-------- Dataset extract --------
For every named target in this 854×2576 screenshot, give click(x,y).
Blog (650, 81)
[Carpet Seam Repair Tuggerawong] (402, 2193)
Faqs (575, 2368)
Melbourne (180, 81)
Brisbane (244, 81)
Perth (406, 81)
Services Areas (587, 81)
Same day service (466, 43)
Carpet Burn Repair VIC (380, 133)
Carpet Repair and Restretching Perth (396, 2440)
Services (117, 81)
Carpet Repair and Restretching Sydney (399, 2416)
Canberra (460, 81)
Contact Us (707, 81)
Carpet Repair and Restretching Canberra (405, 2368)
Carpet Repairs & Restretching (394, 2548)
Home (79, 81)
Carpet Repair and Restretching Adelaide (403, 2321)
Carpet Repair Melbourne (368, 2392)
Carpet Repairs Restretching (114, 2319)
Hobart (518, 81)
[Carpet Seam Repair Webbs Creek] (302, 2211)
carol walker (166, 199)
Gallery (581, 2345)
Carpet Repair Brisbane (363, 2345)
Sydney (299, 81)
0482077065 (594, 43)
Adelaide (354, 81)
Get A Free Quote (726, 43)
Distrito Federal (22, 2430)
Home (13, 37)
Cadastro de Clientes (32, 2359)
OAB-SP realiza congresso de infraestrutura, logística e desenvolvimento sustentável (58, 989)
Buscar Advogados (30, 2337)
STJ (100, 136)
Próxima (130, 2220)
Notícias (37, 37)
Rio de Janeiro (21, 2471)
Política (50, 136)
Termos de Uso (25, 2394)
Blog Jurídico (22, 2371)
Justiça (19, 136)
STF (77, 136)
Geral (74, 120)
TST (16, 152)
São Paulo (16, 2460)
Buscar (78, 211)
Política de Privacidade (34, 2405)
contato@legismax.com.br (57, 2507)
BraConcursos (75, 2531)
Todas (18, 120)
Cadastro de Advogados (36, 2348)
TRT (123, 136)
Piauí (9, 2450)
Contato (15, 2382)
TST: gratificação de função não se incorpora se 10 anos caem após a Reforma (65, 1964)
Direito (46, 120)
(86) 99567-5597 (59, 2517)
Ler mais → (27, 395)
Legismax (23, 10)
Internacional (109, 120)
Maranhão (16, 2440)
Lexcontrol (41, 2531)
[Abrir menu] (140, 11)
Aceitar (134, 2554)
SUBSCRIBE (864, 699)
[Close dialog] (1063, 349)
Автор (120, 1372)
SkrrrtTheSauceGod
--------
**What you should do**:
Whenever a line above contains "Carpet", copy that line.

**The completed task**:
[Carpet Seam Repair Tuggerawong] (402, 2193)
Carpet Burn Repair VIC (380, 133)
Carpet Repair and Restretching Perth (396, 2440)
Carpet Repair and Restretching Sydney (399, 2416)
Carpet Repair and Restretching Canberra (405, 2368)
Carpet Repairs & Restretching (394, 2548)
Carpet Repair and Restretching Adelaide (403, 2321)
Carpet Repair Melbourne (368, 2392)
Carpet Repairs Restretching (114, 2319)
[Carpet Seam Repair Webbs Creek] (302, 2211)
Carpet Repair Brisbane (363, 2345)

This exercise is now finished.